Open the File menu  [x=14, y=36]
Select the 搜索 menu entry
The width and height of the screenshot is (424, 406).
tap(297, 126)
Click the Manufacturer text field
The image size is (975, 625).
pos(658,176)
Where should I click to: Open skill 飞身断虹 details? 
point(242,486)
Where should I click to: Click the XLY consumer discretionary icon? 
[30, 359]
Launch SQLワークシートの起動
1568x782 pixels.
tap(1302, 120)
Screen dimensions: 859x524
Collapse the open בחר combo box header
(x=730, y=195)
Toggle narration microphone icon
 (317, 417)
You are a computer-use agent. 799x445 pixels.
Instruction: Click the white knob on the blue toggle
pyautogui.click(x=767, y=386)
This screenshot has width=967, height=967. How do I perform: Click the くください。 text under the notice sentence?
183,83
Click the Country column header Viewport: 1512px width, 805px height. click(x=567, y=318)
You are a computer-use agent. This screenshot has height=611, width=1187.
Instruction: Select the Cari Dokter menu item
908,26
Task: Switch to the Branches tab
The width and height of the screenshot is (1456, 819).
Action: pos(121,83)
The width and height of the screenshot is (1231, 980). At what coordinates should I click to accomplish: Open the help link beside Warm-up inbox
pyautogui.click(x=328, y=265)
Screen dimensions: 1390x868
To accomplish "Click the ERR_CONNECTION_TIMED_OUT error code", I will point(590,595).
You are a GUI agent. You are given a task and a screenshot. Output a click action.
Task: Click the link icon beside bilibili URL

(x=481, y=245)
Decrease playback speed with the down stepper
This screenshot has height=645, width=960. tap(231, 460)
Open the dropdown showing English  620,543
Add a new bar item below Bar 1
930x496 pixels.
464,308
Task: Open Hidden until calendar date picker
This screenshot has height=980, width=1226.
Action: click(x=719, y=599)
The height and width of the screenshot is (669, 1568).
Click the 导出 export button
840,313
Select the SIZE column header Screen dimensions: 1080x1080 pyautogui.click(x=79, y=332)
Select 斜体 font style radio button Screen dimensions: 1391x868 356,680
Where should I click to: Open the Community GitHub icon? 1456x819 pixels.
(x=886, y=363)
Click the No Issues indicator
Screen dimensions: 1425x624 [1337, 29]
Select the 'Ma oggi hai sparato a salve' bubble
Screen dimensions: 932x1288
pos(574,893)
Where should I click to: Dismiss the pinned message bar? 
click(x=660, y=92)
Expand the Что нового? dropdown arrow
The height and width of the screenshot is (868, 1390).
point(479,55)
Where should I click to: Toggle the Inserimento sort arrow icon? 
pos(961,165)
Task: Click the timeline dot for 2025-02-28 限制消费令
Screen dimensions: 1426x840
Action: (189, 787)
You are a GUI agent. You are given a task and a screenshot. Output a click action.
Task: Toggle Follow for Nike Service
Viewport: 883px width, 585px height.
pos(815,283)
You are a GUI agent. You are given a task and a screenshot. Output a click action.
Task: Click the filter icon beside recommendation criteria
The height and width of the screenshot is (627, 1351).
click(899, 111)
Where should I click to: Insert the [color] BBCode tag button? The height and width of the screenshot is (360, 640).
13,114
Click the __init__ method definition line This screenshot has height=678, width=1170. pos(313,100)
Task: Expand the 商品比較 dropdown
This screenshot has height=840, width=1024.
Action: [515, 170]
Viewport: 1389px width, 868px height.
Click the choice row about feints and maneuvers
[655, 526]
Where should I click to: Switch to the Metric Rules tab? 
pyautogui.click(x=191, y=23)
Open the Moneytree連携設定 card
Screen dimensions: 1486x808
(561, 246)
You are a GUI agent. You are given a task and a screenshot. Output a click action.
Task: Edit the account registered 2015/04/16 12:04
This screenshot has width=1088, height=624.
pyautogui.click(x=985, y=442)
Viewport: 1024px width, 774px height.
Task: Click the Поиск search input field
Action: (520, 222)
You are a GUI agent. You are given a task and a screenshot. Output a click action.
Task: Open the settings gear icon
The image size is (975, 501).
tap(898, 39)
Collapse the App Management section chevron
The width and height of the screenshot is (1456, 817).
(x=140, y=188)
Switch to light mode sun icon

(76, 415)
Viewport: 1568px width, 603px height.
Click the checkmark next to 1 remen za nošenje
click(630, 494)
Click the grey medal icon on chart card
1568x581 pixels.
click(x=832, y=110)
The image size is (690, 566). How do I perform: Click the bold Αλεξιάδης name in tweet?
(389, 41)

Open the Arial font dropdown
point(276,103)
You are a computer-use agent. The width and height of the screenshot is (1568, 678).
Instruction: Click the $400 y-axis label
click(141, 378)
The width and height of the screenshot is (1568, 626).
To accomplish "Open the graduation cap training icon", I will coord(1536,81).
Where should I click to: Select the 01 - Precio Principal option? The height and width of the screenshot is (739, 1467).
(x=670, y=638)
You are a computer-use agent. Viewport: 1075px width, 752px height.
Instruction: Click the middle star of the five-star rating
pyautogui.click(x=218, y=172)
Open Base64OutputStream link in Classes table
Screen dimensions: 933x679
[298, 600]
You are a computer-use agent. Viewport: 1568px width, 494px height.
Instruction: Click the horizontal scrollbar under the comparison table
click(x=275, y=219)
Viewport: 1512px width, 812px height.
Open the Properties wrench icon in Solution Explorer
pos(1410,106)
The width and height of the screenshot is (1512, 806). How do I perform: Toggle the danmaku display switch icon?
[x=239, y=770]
+ + +
■ Given exercise: Copy out everything from the line containing "Task: Click the timeline" down to the line containing "Action: (520, 222)", swapping "dropdown" for "menu" and leaving all else unchanged.

■ Solved problem:
Task: Click the timeline dot for 2025-02-28 限制消费令
Screen dimensions: 1426x840
Action: (189, 787)
You are a GUI agent. You are given a task and a screenshot. Output a click action.
Task: Toggle Follow for Nike Service
Viewport: 883px width, 585px height.
pos(815,283)
You are a GUI agent. You are given a task and a screenshot. Output a click action.
Task: Click the filter icon beside recommendation criteria
The height and width of the screenshot is (627, 1351).
click(899, 111)
Where should I click to: Insert the [color] BBCode tag button? The height and width of the screenshot is (360, 640).
13,114
Click the __init__ method definition line This screenshot has height=678, width=1170. pos(313,100)
Task: Expand the 商品比較 menu
This screenshot has height=840, width=1024.
Action: [515, 170]
Viewport: 1389px width, 868px height.
Click the choice row about feints and maneuvers
[655, 526]
Where should I click to: Switch to the Metric Rules tab? 
pyautogui.click(x=191, y=23)
Open the Moneytree連携設定 card
Screen dimensions: 1486x808
(561, 246)
You are a GUI agent. You are given a task and a screenshot. Output a click action.
Task: Edit the account registered 2015/04/16 12:04
This screenshot has width=1088, height=624.
pyautogui.click(x=985, y=442)
Viewport: 1024px width, 774px height.
Task: Click the Поиск search input field
Action: (520, 222)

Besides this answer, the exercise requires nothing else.